__Work required__: Rewrite everything from the line containing "Identify the location of lot-caption: 规模." down to the last line, swapping "screenshot" for "screen capture" and leaving the rest untouched. Omit the pictures.

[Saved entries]
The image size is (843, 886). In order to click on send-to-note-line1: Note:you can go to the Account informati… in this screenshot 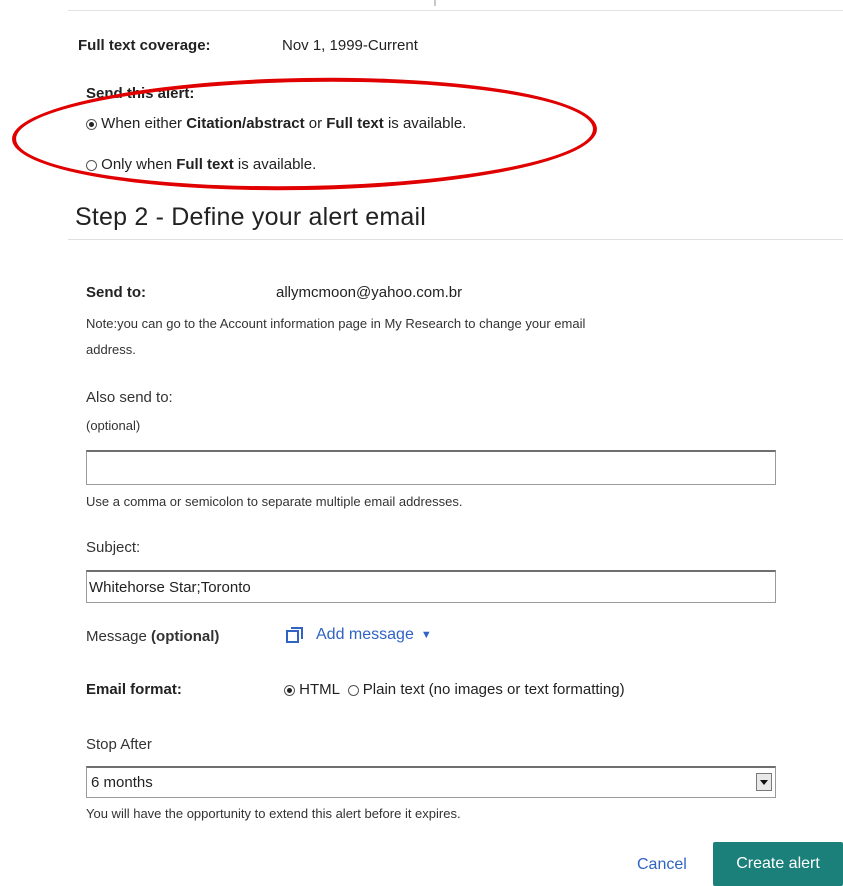, I will do `click(336, 324)`.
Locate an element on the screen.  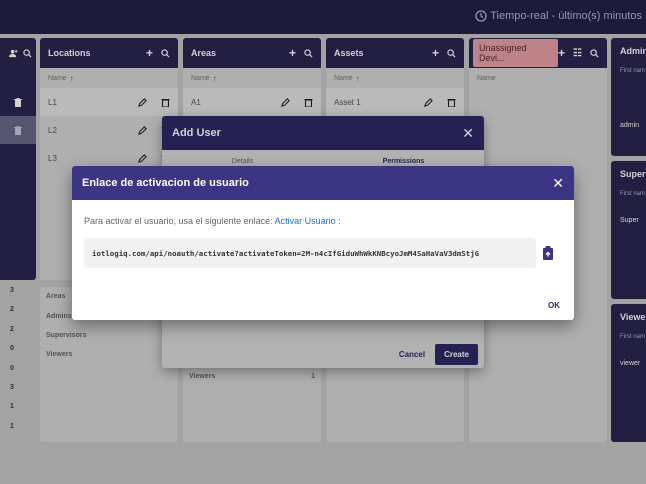
instruction-suffix: : is located at coordinates (340, 221).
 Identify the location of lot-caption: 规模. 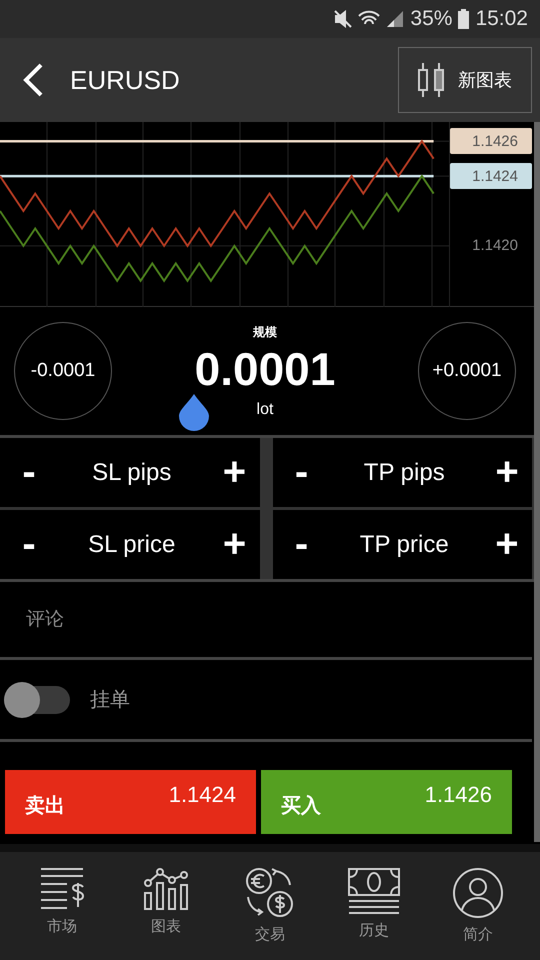
(264, 332).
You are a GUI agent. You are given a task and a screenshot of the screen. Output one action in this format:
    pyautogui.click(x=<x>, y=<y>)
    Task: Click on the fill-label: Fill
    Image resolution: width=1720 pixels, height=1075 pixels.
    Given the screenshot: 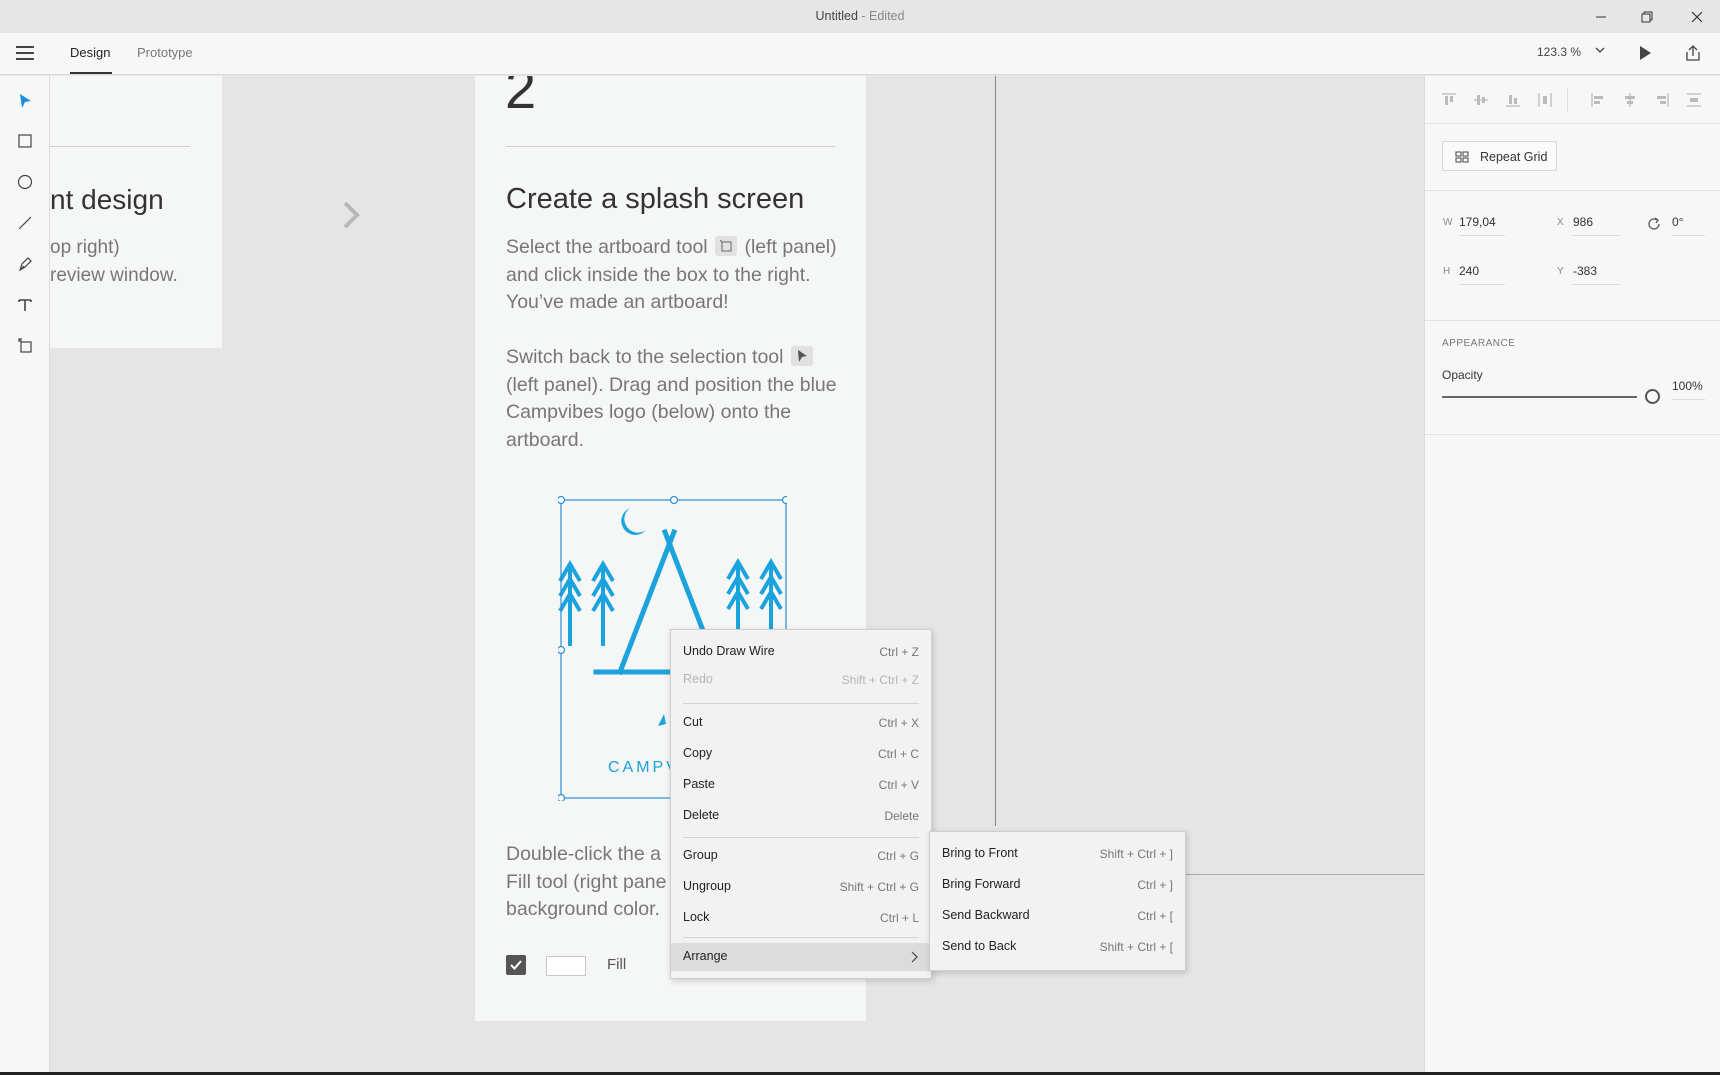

__Answer box__:
 Identify the location of lot-caption: 规模. 
(264, 332).
You are a GUI agent. You are given a task and a screen capture of the screen. Output one action in this format:
    pyautogui.click(x=<x>, y=<y>)
    Task: Click on the fill-label: Fill
    Image resolution: width=1720 pixels, height=1075 pixels.
    Given the screen capture: 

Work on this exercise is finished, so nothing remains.